Loser: Primary elections

When Buffalo's incumbent mayor, Byron Brown, lost his city's Democratic primary to socialist India Walton last June, Walton was expected to be all but a shoo-in on Election Day. But following "the most ambitious write-in campaign in recent memory," per Buffalo's WIVB, Brown appeared poised for victory come Wednesday morning.

A moderate Democrat seeking his fifth mayoral term, Brown was backed in his race by the New York State Republican Party, which sent thousands of mailers encouraging the write-in campaign. Meanwhile, Walton was "not uniformly embraced by state [Democratic] leadership, as Gov. Kathy Hochul — a Buffalo native — and Jay S. Jacobs, the chairman of the New York State Democratic Committee, declined to endorse her," The New York Times writes.

Loser: Police defunders

In one of the closest-watched elections of the night, voters in Minneapolis shot down a measure to replace the police department with a Department of Public Safety. "If residents of the heavily Democratic city where George Floyd was murdered by former police officer Derek Chauvin won't back a radical reimagination of law enforcement, who will? Almost nobody," writes Joel Mathis for The Week. Indeed, these days "almost two-thirds of Americans now believe crime is a 'very big problem'" and "places like Austin, Texas — where voters on Tuesday rejected a measure to increase the budget of the local police department — are the exception, not the rule."

The pattern could be seen elsewhere in the country as well. Adams, the new mayor of New York City, is a former police captain, while Kansas City elected as its mayor Tyrone Garner, the retired deputy chief of the Kansas City, Kansas Police Department. Likewise in Seattle, "a Republican leads [the] race for City Attorney — the other candidate is a self-described police abolitionist — and [the city] looks poised to elect a mayor (a Democrat) who favors more police over one who voted to cut police spending," points out Insider columnist Josh Barro.

Winner: Candidates of color

A whole lot of historic "firsts" were elected on Tuesday evening, including:

Loser: The reconciliation bill?

Poor showings for Democrats in Virginia and New Jersey on Tuesday night could complicate passage of the reconciliation bill, which Democrats were "within striking distance" of finishing before the election, Politico writes. Now, though, there are "two possibilities: A) That the loss in Virginia will light a fire under Democrats, providing the urgency they needed to get Build Back Better over the finish line ... Or B) It triggers a whole new round of infighting, as progressives push to go bigger and moderates slimmer."

******************************

▶ _GIVEN INSTRUCTION 1_
Answer these from the selection on election results:
(a) Which mayoral term was Byron Brown seeking?
(b) What measure did voters in Minneapolis reject?
(c) In which two states did Democrats have poor showings on Tuesday night?

******************************

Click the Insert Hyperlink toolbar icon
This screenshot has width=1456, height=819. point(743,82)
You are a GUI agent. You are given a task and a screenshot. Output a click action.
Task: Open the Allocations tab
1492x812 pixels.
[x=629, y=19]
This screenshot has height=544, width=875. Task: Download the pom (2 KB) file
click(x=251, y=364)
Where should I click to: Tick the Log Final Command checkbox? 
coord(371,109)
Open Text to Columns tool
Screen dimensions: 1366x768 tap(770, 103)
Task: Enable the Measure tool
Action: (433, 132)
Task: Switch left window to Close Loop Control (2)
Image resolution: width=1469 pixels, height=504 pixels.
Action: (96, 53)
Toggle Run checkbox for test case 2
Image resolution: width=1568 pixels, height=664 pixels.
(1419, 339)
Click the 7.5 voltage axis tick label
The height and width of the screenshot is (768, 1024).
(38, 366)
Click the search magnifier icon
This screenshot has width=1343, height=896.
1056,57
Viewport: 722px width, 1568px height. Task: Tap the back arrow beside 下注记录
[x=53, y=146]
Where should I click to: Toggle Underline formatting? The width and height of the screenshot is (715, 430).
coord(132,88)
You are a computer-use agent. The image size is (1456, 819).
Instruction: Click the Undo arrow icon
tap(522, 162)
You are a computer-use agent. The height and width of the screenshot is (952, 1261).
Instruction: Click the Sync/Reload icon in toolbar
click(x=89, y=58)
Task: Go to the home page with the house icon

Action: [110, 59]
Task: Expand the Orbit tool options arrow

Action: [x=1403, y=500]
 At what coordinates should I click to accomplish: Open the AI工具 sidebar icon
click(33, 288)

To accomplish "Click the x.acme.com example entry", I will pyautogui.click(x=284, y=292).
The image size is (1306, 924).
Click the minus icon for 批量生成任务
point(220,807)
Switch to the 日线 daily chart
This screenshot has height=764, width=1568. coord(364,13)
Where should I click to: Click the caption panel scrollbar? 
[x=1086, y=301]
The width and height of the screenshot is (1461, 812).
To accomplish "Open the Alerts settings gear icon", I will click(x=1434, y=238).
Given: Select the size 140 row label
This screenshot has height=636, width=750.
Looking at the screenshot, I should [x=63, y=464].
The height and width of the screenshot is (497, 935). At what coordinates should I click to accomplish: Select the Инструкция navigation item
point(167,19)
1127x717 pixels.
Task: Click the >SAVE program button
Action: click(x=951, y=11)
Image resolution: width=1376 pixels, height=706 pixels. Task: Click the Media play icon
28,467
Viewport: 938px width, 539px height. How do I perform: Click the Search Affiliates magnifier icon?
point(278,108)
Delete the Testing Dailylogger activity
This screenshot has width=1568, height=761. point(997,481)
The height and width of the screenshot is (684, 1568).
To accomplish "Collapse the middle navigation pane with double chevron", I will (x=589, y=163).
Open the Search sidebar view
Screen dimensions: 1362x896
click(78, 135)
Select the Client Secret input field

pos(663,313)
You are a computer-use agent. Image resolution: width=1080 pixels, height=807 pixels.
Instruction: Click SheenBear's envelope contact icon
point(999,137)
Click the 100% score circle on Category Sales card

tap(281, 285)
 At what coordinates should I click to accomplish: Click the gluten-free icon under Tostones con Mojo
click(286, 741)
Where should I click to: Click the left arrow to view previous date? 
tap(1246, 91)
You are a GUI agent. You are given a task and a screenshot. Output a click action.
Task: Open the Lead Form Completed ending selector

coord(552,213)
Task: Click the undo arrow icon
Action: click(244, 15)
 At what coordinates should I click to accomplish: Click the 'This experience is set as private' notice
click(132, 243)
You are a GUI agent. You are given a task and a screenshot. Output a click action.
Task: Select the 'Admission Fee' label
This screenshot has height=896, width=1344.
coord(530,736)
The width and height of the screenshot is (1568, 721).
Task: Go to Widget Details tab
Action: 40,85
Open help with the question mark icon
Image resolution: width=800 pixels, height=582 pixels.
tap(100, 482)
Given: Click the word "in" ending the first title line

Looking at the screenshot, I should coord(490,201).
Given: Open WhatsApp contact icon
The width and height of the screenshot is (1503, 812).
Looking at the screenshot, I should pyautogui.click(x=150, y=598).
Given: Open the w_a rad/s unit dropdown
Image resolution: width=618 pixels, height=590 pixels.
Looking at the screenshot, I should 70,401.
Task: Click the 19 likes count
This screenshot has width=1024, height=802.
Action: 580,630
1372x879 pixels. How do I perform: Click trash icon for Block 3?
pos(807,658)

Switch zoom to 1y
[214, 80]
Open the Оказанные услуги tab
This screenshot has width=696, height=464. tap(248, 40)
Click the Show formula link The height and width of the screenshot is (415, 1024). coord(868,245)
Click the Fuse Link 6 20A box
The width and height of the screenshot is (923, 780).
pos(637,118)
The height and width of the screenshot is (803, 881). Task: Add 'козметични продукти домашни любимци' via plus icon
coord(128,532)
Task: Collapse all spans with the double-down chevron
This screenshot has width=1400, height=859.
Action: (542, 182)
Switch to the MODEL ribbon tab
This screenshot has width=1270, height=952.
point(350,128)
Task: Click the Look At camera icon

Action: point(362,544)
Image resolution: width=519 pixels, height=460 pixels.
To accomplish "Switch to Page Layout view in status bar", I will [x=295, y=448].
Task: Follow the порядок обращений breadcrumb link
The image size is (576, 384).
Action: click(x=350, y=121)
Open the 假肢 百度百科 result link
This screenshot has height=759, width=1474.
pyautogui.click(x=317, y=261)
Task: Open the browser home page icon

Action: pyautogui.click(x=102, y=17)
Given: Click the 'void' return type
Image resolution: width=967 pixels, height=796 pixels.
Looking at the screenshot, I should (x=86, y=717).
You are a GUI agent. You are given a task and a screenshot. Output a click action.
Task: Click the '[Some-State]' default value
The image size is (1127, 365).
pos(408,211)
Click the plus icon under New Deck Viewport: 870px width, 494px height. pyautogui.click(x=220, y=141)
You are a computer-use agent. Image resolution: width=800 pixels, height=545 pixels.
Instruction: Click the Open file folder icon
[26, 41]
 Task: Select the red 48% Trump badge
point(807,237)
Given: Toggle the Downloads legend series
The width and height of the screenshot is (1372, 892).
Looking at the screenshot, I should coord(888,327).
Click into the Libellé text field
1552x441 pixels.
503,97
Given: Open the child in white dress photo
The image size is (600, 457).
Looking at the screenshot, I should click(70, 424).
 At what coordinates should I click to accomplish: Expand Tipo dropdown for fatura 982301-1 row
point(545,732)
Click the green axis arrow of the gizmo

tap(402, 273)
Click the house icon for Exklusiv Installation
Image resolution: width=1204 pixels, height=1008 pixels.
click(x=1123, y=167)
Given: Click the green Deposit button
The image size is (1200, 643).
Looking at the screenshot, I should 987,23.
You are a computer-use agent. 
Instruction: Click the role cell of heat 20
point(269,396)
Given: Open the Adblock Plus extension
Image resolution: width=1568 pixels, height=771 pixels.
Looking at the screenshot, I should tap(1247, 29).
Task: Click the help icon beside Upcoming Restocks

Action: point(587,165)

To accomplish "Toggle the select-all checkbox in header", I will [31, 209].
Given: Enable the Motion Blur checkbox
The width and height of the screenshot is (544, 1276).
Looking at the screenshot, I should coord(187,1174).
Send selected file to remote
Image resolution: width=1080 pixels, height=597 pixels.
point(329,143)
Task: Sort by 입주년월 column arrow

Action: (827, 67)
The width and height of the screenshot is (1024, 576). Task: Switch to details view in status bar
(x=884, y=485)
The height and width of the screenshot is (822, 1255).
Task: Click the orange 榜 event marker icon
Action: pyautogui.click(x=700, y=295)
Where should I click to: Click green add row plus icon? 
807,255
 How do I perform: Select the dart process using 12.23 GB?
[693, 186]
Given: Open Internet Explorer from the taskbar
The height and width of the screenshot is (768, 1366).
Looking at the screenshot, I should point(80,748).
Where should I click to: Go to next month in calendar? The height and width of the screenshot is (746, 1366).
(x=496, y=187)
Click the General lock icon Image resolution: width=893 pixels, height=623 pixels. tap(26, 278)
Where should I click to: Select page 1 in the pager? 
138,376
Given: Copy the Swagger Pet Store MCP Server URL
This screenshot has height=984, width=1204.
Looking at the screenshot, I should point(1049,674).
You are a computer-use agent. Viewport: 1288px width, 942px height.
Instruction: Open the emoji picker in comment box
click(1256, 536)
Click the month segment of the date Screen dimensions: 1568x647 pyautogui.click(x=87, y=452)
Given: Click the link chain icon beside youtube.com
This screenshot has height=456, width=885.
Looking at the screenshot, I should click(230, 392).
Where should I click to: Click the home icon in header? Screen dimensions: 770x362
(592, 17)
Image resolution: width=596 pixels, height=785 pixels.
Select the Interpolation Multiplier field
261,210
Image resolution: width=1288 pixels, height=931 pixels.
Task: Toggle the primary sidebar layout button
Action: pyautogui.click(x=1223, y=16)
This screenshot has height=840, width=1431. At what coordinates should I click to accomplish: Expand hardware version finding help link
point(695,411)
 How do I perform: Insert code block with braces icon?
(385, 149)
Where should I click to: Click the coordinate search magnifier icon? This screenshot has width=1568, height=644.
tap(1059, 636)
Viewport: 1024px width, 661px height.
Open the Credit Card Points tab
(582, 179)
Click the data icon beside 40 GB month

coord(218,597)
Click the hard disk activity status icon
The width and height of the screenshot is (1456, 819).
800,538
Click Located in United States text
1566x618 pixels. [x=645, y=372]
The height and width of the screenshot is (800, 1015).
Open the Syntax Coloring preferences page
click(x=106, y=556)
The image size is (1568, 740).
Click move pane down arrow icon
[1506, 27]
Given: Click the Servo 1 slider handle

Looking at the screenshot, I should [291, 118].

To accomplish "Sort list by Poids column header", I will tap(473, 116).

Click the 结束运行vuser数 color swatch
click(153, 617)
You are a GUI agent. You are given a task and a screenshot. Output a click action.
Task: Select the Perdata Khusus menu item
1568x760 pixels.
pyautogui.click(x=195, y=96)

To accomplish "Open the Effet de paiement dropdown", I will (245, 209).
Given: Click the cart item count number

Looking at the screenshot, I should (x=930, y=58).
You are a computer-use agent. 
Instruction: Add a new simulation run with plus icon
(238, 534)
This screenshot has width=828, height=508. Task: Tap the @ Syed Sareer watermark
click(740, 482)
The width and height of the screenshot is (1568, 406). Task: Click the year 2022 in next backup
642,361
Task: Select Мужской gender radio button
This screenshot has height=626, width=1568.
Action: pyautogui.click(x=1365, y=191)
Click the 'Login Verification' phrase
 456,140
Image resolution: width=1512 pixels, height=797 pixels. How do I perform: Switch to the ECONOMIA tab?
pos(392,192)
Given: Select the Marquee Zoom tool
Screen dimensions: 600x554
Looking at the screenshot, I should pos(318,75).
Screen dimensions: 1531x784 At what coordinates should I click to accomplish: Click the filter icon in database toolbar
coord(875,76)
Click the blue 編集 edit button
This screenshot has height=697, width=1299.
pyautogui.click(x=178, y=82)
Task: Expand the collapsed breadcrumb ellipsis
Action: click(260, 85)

******************************

▶ _GIVEN INSTRUCTION 2_
Report every line of the rows that contains the string "file". Case counts.

▶ _WRITTEN SOLUTION 1_
(a) His fifth mayoral term.
(b) A measure to replace the police department with a Department of Public Safety.
(c) Virginia and New Jersey.

▶ _WRITTEN SOLUTION 2_
This screenshot has height=544, width=875. Task: Download the pom (2 KB) file
Instruction: Click the Open file folder icon
Send selected file to remote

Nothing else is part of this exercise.